▶ **WORK INSTRUCTIONS**
With the records below as input, work out how many lines include the word "banner". Give only the number.
══ DATA RECORDS ══
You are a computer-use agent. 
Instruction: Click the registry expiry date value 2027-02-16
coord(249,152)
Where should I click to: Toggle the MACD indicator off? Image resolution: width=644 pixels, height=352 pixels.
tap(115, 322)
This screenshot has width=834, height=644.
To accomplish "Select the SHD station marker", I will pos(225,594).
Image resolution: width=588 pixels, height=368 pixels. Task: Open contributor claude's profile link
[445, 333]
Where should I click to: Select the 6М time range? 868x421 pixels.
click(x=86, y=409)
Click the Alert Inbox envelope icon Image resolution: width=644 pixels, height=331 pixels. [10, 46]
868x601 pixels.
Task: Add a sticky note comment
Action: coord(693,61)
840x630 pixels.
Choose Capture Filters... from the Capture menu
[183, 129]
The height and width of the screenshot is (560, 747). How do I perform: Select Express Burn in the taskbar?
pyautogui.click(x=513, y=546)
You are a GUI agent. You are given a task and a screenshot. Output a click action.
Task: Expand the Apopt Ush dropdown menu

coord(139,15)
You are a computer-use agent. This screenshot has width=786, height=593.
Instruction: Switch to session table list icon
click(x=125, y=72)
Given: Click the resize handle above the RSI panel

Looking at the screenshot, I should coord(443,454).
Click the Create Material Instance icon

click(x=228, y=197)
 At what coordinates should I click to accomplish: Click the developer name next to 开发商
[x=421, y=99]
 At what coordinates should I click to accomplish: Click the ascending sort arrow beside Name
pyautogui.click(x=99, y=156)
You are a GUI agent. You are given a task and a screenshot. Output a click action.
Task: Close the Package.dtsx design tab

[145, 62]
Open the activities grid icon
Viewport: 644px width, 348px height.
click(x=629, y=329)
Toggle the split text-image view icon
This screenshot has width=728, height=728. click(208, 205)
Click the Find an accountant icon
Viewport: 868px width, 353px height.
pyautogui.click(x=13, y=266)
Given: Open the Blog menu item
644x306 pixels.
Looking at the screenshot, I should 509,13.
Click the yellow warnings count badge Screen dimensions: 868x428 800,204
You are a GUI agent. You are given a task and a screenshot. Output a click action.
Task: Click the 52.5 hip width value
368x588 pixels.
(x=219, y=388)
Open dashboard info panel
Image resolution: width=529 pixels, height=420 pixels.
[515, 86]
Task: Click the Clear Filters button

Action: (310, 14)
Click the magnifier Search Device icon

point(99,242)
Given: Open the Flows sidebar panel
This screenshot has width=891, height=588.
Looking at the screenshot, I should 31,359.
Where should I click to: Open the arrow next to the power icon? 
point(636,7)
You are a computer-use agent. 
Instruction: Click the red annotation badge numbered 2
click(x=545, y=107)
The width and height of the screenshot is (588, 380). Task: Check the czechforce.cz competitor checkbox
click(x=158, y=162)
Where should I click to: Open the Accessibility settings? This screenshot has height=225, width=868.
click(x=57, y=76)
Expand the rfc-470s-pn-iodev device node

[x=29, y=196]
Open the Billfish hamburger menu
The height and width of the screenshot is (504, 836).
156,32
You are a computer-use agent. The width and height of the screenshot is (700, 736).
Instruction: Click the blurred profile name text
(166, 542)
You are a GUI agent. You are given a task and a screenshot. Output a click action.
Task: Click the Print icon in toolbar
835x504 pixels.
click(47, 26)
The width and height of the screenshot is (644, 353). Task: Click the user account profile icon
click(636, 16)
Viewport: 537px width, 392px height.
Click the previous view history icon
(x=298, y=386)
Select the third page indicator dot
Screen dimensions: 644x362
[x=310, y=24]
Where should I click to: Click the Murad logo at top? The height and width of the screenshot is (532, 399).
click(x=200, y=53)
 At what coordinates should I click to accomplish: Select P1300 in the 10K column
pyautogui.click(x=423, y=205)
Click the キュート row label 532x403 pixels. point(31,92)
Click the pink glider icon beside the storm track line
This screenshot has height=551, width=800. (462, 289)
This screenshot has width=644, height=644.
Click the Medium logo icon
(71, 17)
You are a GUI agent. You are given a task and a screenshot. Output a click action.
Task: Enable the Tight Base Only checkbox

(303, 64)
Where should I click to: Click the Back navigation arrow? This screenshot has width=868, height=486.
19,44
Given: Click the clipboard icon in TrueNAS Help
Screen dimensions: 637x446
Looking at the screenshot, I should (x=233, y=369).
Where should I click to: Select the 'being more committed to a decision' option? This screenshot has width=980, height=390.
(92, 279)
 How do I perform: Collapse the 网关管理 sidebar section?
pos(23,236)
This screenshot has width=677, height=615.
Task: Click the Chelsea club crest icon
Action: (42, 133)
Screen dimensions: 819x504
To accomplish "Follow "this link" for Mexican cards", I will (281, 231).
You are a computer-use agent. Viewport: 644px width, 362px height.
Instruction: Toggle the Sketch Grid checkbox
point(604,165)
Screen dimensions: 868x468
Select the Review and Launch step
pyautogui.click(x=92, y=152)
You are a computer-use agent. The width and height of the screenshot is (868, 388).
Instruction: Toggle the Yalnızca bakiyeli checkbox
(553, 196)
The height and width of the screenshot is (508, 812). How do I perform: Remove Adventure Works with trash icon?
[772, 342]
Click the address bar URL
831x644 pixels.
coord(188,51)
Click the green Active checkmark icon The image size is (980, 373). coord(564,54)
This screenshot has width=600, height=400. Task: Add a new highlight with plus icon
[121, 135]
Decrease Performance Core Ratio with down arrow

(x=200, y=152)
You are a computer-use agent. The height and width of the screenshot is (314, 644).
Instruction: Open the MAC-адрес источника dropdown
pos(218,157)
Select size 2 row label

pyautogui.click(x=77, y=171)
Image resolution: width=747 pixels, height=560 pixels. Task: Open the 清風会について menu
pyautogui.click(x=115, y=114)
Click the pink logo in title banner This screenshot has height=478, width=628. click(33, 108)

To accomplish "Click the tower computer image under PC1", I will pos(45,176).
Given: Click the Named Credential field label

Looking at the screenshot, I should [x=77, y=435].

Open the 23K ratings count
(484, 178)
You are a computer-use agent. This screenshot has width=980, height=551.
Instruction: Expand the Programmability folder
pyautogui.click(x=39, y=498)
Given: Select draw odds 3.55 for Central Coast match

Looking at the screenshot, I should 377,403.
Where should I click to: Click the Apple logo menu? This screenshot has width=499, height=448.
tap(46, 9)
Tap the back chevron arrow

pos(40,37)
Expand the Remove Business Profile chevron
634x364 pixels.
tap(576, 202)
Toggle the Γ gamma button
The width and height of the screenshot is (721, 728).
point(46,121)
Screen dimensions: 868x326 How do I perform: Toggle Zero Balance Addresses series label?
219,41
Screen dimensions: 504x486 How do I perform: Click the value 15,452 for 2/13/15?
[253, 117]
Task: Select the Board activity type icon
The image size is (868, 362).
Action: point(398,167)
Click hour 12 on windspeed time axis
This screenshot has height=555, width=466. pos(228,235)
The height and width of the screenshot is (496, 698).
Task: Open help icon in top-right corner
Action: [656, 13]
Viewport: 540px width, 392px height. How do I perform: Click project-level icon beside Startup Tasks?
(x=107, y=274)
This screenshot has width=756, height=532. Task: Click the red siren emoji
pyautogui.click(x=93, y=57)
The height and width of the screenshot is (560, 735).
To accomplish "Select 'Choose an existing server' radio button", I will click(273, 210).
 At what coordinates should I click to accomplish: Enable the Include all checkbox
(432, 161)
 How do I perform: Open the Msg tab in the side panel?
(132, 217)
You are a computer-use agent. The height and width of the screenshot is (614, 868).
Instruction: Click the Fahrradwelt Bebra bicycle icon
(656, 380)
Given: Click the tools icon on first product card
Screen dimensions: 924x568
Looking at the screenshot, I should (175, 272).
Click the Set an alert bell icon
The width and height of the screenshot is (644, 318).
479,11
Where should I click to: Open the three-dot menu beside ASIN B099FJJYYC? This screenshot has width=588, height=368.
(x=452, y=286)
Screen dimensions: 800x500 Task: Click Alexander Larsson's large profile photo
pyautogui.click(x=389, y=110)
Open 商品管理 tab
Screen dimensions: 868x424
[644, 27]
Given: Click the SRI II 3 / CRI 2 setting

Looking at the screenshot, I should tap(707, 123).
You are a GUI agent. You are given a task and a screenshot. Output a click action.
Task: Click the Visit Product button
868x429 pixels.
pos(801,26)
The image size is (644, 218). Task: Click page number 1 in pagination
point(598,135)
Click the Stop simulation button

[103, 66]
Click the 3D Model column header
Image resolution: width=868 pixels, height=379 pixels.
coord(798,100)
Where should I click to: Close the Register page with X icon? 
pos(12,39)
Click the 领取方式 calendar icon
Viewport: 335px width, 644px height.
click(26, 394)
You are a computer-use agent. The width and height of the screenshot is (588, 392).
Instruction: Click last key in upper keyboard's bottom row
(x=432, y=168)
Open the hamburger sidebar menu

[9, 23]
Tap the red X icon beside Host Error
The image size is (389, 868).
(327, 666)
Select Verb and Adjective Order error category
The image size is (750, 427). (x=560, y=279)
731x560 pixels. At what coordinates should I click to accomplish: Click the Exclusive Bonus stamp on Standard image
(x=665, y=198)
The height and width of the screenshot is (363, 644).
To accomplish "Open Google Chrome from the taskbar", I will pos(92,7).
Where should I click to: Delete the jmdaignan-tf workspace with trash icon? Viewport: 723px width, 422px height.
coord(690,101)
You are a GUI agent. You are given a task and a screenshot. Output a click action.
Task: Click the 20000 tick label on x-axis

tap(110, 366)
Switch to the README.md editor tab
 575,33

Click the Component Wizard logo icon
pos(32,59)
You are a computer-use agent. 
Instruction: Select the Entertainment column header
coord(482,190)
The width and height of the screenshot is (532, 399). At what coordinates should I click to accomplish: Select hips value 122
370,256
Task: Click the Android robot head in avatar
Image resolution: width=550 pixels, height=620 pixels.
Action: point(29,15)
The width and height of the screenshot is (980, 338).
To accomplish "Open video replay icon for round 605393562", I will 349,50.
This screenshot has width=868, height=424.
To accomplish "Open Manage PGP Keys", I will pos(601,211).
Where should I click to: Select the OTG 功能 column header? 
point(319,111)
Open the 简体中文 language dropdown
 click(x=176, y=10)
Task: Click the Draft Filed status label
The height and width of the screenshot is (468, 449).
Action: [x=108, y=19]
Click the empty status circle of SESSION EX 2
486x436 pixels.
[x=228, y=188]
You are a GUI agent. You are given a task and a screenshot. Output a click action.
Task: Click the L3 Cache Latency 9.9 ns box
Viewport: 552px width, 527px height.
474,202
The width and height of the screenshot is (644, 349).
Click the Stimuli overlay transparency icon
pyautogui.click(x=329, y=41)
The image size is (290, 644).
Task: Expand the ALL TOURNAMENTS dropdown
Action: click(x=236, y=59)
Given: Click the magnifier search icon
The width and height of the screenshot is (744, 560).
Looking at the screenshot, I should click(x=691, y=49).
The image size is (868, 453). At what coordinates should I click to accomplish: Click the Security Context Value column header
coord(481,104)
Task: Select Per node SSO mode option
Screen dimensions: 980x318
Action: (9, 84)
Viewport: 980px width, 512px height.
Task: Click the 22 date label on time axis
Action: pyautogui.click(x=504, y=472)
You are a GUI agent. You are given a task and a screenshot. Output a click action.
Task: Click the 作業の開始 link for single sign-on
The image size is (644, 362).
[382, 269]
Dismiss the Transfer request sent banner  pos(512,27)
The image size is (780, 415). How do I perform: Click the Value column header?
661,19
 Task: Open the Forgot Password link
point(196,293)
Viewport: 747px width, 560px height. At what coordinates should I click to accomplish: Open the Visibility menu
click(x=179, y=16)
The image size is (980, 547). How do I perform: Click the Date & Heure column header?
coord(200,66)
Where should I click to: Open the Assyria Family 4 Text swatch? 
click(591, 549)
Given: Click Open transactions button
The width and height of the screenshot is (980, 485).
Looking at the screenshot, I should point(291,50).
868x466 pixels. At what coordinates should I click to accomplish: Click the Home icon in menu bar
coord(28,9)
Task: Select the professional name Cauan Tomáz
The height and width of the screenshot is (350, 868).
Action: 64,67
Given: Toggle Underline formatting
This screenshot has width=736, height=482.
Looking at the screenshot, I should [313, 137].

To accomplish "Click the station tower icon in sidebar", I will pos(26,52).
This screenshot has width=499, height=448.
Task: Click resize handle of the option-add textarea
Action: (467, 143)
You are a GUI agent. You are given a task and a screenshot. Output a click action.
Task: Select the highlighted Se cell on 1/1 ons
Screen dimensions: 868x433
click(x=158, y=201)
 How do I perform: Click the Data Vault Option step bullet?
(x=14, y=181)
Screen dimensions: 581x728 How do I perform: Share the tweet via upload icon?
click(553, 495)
═══
▶ **ANSWER TO THE PROBLEM**
2